SUPPLIED MATERIAL Start Marker

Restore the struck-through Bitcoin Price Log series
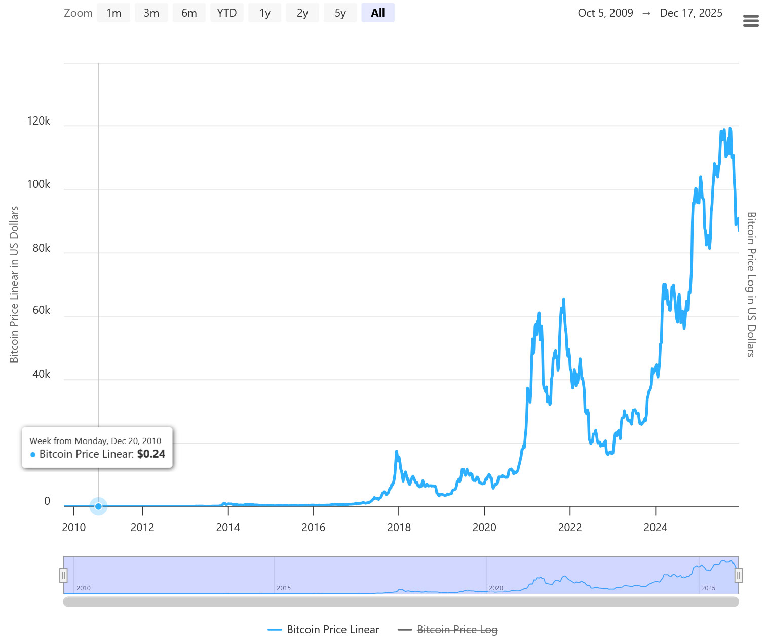The image size is (768, 643). click(456, 629)
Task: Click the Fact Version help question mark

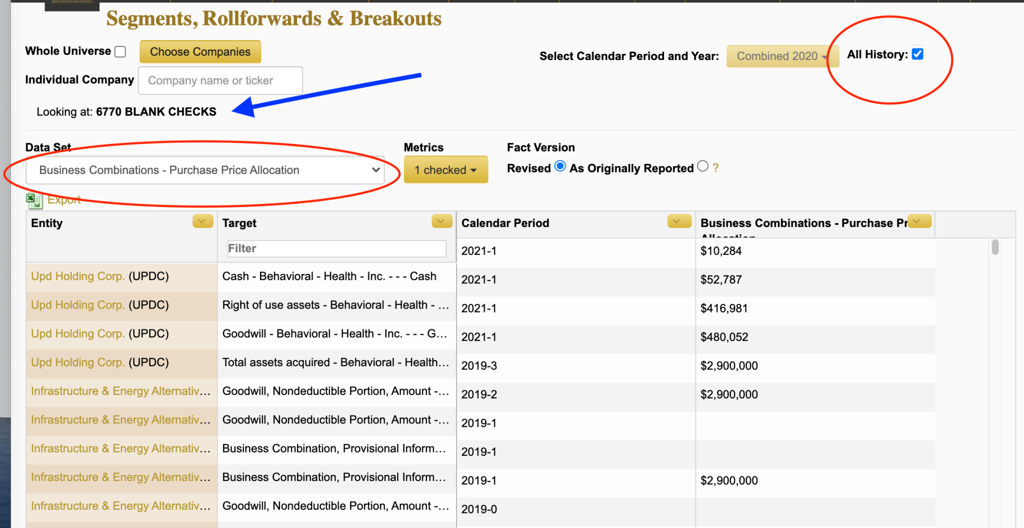Action: 716,169
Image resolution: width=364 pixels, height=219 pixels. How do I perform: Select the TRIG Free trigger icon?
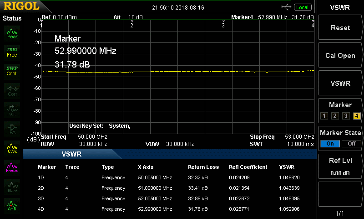pyautogui.click(x=12, y=52)
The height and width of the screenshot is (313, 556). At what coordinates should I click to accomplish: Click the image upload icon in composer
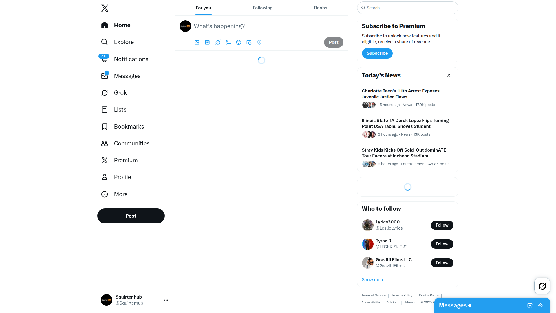(x=197, y=42)
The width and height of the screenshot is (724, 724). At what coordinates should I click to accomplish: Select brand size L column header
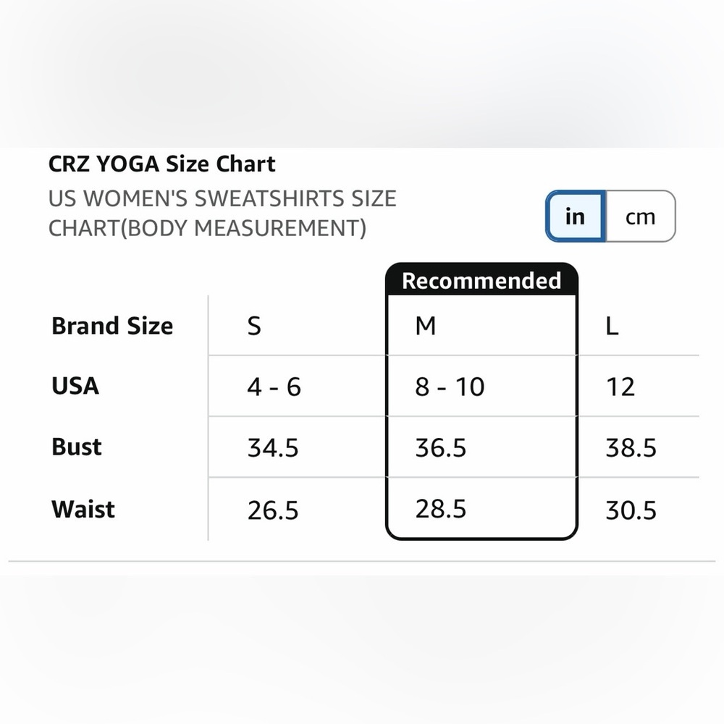coord(612,326)
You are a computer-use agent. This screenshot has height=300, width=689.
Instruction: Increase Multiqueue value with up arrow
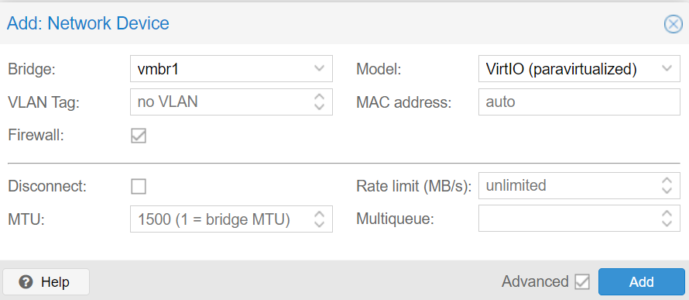(667, 214)
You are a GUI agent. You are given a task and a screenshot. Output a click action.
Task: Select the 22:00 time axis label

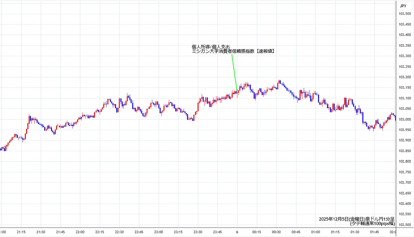click(80, 232)
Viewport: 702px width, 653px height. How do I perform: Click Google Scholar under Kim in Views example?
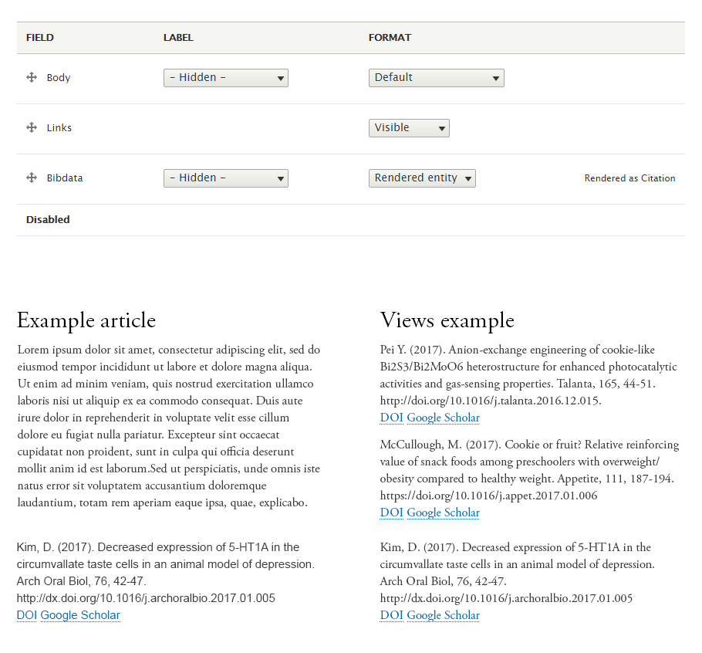pos(443,615)
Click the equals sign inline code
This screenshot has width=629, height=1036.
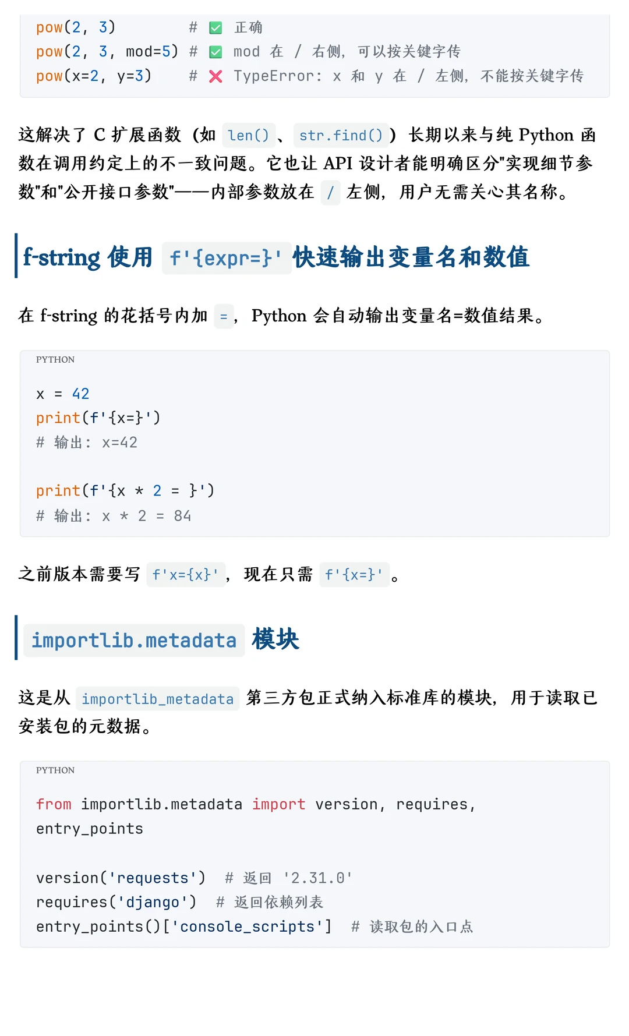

SUPPLIED MATERIAL End Marker

Output only the lines running from the one containing "You are a computer-use" to the end of the records, inclusive and exact; skip the pictures.

COMPLETED EXERCISE
You are a computer-use agent. This screenshot has height=300, width=689.
Instruction: Increase Multiqueue value with up arrow
(667, 214)
You are a GUI agent. You are given a task and a screenshot. Output a click action.
Task: Select the 22:00 time axis label

click(80, 232)
Viewport: 702px width, 653px height. How do I perform: Click Google Scholar under Kim in Views example?
pos(443,615)
Click the equals sign inline code
This screenshot has width=629, height=1036.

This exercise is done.